À Pap Ndiaye,
Ministère de l’éducation nationale et de la jeunesse, Gouvernement Borne •
15 nov. 2022Mme Sarah Tanzilli attire l'attention de M. le ministre des solidarités, de l'autonomie et des personnes handicapées sur la situation salariale et le statut des accompagnants d'élèves en situation de handicap (AESH). La loi n° 2005-102 du 11 février 2005 pour l'égalité des droits et des chances, la participation et la citoyenneté des personnes handicapées fixait comme objectif de proposer à chaque enfant ou adolescent handicapé, ainsi qu'à sa famille, un parcours de formation qui fait l'objet d'un projet personnalisé de scolarisation assorti des ajustements nécessaires en favorisant, chaque fois que possible, la formation en milieu scolaire ordinaire. La loi n° 2019-781 du 26 juillet 2019 pour une école de la confiance consacrait également un chapitre aux AESH, prévoyant une amélioration de leur statut. Or ces derniers connaissent une situation professionnelle difficile dans le contexte d'inflation actuel.

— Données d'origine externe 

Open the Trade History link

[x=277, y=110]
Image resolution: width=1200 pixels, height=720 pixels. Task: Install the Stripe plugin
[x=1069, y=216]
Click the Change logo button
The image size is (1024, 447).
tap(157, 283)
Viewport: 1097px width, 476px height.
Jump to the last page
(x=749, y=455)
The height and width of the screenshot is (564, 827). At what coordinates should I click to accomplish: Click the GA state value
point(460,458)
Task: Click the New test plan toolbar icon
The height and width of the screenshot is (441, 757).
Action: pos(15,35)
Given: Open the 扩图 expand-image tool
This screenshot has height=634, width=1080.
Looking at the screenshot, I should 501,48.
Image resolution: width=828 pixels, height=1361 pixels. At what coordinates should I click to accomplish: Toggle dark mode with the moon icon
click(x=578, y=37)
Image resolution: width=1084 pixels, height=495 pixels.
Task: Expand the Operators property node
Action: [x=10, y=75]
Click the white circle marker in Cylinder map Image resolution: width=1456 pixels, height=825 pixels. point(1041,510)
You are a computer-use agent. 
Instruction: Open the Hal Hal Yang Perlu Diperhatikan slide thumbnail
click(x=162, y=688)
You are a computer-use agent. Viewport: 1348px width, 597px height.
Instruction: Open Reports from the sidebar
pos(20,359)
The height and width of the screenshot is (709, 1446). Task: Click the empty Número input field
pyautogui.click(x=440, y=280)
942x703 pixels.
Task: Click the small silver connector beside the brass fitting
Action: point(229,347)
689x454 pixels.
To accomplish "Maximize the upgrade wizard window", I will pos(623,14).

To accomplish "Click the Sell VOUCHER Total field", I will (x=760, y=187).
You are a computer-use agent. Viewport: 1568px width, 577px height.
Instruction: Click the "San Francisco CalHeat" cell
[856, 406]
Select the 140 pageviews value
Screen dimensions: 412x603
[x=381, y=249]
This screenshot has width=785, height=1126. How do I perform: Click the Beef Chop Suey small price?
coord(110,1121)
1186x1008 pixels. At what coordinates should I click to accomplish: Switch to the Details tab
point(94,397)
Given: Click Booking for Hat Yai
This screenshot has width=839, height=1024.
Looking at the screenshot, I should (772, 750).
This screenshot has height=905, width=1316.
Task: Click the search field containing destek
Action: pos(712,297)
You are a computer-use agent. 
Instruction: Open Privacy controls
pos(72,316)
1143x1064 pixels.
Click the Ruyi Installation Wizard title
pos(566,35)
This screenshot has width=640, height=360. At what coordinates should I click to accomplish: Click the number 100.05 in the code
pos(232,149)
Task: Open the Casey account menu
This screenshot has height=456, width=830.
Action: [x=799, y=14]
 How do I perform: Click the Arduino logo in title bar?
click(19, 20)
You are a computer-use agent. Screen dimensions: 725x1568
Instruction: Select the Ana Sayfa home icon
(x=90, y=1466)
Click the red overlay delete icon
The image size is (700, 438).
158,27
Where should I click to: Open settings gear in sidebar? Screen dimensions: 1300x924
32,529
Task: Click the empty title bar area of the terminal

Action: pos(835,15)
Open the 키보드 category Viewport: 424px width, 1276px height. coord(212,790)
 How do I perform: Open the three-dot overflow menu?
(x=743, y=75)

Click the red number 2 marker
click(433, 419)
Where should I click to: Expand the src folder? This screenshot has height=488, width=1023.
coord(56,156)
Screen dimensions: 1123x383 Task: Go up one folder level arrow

Avec une rémunération moyenne de 800 euros net par mois, leur salaire est en dessous du seuil de pauvreté et la précarité de leur emploi les empêche d'exercer des missions à plein temps. Ainsi, même si le nombre d'AESH n'a fait qu'augmenter depuis 2017, passant de 53 447 à 78 835 en 2022, ces conditions peu attractives mènent aujourd'hui à une réelle difficulté de recrutement. Dans la mesure où les AESH sont les clés de la réussite scolaire des élèves en situation de handicap, en lien avec le corps enseignant, ces difficultés sont de nature à constituer un élément de blocage pour l'inclusion pleine et entière des enfants handicapés. Ainsi, elle souhaite savoir s'il prévoit de mettre en œuvre des mesures supplémentaires, au-delà du recrutement de 4 000 ETP prévu par le projet de loi de finances pour 2023, afin de revaloriser et de rendre plus attractif le métier des AESH, indispensables à l'inclusion scolaire et à la scolarisation pleine et entière des enfants handicapés.